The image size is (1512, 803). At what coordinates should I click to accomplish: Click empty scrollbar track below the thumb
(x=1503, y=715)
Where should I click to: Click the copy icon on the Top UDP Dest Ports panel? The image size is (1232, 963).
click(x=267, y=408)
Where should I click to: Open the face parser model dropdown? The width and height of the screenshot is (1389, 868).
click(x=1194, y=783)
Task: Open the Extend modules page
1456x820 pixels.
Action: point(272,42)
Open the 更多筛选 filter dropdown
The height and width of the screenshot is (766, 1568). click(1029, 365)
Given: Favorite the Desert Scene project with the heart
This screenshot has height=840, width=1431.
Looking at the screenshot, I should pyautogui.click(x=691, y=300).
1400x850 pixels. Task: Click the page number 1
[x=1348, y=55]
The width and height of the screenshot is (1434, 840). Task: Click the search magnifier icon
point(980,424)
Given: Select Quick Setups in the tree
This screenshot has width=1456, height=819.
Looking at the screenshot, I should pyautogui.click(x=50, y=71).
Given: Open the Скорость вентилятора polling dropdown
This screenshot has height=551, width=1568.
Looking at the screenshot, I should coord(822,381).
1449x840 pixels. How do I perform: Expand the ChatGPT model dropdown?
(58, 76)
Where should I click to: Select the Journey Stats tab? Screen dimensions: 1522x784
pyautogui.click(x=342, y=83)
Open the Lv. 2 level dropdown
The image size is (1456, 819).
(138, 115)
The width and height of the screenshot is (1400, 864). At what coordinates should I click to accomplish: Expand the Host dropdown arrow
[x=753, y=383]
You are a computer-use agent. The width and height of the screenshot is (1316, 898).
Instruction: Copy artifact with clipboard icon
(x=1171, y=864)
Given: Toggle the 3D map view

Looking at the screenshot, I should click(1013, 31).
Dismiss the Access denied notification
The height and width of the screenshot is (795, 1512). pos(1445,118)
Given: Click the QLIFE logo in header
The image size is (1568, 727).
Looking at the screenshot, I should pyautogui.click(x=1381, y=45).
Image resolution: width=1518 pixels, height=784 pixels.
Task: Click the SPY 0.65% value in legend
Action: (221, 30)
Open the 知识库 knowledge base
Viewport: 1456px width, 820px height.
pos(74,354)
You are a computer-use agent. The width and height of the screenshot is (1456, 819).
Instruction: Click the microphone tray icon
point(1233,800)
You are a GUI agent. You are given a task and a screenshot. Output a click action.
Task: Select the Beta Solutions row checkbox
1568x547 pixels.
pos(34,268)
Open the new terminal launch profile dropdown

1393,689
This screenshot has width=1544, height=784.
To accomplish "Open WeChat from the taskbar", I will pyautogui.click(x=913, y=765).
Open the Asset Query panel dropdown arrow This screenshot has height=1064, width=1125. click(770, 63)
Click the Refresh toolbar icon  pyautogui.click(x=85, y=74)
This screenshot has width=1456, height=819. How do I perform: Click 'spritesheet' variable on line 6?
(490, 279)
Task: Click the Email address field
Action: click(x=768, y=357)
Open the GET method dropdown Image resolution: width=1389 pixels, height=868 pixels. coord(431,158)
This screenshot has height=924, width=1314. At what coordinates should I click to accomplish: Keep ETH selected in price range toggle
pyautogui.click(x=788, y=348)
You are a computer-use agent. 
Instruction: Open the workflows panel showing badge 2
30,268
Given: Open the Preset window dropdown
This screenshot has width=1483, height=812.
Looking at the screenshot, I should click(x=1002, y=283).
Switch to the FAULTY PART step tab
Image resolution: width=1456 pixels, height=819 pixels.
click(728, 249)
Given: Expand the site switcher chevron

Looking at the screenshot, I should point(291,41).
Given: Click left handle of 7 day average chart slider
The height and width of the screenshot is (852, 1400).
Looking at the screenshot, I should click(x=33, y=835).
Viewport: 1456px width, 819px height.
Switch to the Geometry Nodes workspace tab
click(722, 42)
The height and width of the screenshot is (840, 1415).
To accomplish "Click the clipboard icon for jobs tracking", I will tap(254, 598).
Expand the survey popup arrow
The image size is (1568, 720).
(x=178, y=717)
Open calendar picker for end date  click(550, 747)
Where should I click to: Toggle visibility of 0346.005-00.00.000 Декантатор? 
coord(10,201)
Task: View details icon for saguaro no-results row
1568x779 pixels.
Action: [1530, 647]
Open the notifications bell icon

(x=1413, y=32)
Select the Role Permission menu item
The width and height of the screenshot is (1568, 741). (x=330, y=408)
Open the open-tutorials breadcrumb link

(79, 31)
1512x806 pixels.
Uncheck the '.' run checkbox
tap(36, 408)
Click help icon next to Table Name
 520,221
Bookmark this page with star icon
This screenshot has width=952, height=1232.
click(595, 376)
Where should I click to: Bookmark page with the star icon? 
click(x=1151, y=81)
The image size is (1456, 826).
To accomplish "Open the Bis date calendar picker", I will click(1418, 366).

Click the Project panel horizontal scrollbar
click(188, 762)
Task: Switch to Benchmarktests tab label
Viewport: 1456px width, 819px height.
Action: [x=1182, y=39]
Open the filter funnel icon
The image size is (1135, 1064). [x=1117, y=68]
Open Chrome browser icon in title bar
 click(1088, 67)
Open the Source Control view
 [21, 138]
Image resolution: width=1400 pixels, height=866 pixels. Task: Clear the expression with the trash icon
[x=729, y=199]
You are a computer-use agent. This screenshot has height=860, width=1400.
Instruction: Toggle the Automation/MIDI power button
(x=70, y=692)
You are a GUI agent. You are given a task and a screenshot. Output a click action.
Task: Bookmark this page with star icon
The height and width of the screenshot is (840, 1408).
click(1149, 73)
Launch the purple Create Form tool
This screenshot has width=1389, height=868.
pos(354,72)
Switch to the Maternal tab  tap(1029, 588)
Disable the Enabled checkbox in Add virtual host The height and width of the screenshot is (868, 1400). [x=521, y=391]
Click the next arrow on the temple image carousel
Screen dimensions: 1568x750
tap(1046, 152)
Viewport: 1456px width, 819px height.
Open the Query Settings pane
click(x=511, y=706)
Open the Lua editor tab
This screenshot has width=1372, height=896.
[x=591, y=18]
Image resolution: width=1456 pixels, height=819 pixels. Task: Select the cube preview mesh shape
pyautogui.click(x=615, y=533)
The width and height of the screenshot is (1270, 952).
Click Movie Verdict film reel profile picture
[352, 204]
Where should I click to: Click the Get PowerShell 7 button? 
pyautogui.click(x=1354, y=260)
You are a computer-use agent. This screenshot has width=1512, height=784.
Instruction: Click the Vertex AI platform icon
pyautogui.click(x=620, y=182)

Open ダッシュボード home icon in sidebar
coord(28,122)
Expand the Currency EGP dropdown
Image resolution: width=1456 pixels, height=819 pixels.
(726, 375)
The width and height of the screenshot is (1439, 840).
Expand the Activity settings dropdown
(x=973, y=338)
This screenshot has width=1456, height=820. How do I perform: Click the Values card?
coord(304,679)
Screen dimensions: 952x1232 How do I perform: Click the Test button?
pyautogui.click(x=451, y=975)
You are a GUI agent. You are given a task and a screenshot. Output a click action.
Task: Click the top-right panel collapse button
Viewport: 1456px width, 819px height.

****************

WHAT YOU SHOULD DO:
Nothing but the lines from the one containing "preview mesh shape" to the last line of the listing above belongs in the answer; restate each word for word.

WORKED SOLUTION:
Image resolution: width=1456 pixels, height=819 pixels. Task: Select the cube preview mesh shape
pyautogui.click(x=615, y=533)
The width and height of the screenshot is (1270, 952).
Click Movie Verdict film reel profile picture
[352, 204]
Where should I click to: Click the Get PowerShell 7 button? 
pyautogui.click(x=1354, y=260)
You are a computer-use agent. This screenshot has width=1512, height=784.
Instruction: Click the Vertex AI platform icon
pyautogui.click(x=620, y=182)

Open ダッシュボード home icon in sidebar
coord(28,122)
Expand the Currency EGP dropdown
Image resolution: width=1456 pixels, height=819 pixels.
(726, 375)
The width and height of the screenshot is (1439, 840).
Expand the Activity settings dropdown
(x=973, y=338)
This screenshot has width=1456, height=820. How do I perform: Click the Values card?
coord(304,679)
Screen dimensions: 952x1232 How do I perform: Click the Test button?
pyautogui.click(x=451, y=975)
You are a GUI agent. You are given a task and a screenshot. Output a click action.
Task: Click the top-right panel collapse button
Viewport: 1456px width, 819px height.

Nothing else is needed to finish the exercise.